▶ **Exercise goal**
Starting with the line that contains "Click the General section heading" and going on through the line that contains "pyautogui.click(x=1582, y=15)" in the items below, express those lines as a JSON list of strings, one string per line, with any blank lines left out.

▶ **Data to process**
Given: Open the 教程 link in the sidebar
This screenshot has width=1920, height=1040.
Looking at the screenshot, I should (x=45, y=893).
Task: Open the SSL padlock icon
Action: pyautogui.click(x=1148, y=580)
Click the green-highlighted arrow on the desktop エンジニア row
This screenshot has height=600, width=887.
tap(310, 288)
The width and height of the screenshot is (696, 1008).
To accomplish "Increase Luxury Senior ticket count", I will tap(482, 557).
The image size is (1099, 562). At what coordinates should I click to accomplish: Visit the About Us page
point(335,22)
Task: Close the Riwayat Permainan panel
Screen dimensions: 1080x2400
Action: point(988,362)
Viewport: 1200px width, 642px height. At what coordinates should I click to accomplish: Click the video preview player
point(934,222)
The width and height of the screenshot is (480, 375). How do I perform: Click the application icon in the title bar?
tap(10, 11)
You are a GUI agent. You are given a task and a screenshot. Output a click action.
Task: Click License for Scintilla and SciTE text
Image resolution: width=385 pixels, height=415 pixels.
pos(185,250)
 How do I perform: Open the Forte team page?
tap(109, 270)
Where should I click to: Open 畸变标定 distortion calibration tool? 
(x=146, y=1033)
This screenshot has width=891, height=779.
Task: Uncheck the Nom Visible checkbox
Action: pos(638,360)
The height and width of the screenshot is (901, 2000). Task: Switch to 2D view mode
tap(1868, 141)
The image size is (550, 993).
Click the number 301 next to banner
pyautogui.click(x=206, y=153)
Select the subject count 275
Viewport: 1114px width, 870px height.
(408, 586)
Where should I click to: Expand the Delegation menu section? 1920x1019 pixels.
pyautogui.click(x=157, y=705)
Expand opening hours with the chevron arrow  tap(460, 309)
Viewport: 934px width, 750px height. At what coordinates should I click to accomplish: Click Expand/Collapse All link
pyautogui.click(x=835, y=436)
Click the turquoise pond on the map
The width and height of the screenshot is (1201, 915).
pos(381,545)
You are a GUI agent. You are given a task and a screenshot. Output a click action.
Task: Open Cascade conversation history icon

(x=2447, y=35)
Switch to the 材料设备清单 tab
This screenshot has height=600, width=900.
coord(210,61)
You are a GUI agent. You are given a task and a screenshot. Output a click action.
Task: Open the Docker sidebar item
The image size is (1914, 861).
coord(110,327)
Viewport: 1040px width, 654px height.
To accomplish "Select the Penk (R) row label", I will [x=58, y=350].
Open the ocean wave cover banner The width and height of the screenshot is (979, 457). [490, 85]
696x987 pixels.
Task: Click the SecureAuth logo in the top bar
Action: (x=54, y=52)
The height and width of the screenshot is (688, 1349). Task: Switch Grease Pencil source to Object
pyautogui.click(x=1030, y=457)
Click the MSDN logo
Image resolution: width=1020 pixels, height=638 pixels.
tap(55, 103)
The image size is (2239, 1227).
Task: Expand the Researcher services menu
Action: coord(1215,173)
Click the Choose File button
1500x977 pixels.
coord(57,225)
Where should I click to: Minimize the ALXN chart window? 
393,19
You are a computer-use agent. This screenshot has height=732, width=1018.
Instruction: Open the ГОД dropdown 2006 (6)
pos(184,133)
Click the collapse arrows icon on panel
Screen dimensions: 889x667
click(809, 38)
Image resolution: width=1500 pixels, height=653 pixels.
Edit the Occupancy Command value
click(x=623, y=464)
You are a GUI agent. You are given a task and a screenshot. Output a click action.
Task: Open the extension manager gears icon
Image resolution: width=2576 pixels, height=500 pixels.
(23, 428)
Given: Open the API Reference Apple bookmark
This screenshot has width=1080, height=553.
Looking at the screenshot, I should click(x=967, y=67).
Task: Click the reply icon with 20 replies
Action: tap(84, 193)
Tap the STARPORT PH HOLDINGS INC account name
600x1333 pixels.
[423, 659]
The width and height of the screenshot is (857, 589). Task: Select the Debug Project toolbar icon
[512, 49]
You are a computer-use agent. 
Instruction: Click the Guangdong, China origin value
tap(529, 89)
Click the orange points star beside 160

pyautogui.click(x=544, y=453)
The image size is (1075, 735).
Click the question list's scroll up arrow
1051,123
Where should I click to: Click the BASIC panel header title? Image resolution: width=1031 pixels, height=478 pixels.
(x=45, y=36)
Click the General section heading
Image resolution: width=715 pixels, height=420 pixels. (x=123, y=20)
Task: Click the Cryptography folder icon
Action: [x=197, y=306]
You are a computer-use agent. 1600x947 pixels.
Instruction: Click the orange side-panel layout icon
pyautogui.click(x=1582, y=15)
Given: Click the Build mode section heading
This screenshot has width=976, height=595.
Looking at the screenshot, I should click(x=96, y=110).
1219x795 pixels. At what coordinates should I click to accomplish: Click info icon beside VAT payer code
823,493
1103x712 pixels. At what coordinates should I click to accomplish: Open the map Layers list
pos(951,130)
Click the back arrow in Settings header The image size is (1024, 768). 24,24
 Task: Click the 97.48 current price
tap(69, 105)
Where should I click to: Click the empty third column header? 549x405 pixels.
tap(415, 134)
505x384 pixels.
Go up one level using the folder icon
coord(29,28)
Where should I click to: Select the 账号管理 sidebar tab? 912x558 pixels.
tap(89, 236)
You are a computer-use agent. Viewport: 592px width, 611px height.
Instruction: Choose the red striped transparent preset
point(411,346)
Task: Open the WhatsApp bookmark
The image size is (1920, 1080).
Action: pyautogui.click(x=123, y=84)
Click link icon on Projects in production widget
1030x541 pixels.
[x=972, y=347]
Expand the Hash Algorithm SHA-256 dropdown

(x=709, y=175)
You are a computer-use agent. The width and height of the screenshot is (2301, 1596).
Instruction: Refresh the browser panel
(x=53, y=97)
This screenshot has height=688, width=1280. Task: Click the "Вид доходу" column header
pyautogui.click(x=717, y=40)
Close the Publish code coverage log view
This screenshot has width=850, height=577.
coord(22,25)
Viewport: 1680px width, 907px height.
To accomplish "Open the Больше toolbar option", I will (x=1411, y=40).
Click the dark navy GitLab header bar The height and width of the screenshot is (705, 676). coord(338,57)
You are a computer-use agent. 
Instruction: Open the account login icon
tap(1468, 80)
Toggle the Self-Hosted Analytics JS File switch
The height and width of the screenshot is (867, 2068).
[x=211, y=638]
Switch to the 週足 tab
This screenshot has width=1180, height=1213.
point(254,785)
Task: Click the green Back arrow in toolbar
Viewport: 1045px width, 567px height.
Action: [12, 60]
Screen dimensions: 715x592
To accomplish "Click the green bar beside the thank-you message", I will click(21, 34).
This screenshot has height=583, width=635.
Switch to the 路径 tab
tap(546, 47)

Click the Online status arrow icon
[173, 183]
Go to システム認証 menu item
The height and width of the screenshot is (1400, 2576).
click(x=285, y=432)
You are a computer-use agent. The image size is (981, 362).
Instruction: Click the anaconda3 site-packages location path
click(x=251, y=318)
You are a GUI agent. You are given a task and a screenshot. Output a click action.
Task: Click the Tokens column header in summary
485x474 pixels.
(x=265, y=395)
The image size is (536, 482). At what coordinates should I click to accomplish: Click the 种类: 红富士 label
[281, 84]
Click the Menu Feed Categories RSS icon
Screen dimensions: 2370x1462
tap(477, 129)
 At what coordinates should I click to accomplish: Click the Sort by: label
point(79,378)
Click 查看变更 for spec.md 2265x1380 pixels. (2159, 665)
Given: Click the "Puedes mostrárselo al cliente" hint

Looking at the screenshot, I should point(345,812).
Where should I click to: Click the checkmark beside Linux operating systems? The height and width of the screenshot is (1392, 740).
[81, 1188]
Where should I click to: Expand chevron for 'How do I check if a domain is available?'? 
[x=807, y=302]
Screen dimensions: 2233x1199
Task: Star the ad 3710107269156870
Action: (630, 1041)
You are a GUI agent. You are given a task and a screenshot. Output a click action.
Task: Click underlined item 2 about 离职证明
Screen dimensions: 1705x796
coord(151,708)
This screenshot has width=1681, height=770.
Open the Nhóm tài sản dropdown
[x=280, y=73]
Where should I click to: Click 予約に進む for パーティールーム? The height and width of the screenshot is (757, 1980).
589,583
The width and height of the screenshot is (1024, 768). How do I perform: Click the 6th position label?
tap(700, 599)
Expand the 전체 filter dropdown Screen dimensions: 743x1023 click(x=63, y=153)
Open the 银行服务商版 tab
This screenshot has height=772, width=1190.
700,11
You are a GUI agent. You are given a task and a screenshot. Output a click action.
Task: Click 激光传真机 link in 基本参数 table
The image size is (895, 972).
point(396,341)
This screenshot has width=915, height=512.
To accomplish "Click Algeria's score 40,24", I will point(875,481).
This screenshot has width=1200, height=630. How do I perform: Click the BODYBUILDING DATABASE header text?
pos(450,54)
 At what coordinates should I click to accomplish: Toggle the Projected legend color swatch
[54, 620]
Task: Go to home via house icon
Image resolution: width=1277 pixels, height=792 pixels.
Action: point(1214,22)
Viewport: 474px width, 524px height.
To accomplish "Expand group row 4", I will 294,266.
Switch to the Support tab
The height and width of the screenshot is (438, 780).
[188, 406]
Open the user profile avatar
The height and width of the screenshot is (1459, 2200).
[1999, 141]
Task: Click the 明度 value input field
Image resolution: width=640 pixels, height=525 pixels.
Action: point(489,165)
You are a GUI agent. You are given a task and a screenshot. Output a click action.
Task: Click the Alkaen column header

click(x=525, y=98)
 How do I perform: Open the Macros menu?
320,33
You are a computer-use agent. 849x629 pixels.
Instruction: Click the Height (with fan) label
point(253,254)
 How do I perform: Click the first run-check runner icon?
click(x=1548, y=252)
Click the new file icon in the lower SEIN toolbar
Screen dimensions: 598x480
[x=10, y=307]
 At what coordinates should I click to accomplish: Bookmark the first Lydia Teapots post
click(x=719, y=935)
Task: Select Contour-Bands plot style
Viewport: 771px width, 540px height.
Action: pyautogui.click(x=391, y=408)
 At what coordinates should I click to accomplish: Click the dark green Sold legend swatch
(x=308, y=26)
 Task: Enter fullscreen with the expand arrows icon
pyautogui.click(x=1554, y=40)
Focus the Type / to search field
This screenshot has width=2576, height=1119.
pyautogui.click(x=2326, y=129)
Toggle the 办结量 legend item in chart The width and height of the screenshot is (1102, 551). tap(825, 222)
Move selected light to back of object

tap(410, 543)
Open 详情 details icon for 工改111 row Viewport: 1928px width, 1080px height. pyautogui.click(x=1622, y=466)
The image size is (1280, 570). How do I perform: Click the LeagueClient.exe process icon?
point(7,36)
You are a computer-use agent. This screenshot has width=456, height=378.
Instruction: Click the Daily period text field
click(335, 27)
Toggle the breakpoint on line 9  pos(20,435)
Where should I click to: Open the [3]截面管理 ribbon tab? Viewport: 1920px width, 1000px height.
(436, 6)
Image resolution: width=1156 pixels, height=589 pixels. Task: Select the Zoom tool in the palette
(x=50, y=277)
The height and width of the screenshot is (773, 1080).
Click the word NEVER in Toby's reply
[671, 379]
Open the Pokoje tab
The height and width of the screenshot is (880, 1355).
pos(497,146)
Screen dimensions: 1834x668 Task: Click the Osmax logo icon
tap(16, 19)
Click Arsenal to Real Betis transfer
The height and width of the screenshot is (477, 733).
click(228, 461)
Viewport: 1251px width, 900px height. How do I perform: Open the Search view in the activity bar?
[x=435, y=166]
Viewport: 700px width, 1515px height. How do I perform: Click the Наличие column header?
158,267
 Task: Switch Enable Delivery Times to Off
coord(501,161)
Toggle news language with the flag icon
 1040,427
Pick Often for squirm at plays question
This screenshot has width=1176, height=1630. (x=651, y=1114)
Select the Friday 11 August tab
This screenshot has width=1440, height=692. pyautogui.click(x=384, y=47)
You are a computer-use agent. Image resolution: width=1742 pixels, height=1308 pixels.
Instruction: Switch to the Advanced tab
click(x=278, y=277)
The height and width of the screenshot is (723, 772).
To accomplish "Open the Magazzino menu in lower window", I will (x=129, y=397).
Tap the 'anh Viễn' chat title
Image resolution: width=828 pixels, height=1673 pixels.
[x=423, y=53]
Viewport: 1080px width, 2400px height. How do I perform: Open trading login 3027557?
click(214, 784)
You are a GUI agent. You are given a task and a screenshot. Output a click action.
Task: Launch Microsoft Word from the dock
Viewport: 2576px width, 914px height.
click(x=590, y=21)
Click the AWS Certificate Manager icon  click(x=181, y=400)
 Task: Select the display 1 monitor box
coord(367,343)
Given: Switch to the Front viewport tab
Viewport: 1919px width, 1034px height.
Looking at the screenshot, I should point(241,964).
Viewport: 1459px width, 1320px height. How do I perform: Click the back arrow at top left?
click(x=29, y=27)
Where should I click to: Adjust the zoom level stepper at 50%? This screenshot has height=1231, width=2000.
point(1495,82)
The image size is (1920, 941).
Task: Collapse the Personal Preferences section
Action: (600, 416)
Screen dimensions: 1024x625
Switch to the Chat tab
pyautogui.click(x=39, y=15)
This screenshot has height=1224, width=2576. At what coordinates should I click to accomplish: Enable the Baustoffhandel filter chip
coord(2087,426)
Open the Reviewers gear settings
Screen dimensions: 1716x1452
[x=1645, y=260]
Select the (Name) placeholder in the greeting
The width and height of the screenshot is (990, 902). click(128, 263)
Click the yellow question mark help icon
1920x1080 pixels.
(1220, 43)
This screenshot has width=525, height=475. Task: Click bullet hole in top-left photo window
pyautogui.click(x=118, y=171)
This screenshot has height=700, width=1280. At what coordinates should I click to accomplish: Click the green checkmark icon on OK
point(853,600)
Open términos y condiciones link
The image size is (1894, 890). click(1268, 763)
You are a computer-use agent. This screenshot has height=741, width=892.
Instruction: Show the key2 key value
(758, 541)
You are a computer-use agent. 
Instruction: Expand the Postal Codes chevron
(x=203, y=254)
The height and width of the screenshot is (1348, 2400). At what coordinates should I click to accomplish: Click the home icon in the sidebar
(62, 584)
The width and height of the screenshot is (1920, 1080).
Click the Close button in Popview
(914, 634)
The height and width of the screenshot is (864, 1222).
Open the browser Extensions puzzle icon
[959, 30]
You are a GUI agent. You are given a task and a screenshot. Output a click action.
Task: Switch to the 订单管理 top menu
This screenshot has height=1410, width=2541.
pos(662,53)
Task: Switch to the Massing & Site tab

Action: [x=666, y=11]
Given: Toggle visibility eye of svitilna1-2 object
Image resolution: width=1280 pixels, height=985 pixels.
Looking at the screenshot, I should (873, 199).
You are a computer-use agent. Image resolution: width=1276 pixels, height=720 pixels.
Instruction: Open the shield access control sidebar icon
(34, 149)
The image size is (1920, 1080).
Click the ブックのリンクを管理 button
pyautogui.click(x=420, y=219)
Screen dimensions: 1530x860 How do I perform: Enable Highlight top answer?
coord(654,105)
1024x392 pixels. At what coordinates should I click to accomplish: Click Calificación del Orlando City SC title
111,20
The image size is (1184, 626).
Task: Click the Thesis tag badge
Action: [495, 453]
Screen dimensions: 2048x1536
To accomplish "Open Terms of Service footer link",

▶ **Exercise solution**
[
  "Click the General section heading",
  "Image resolution: width=715 pixels, height=420 pixels. (x=123, y=20)",
  "Task: Click the Cryptography folder icon",
  "Action: [x=197, y=306]",
  "You are a computer-use agent. 1600x947 pixels.",
  "Instruction: Click the orange side-panel layout icon",
  "pyautogui.click(x=1582, y=15)"
]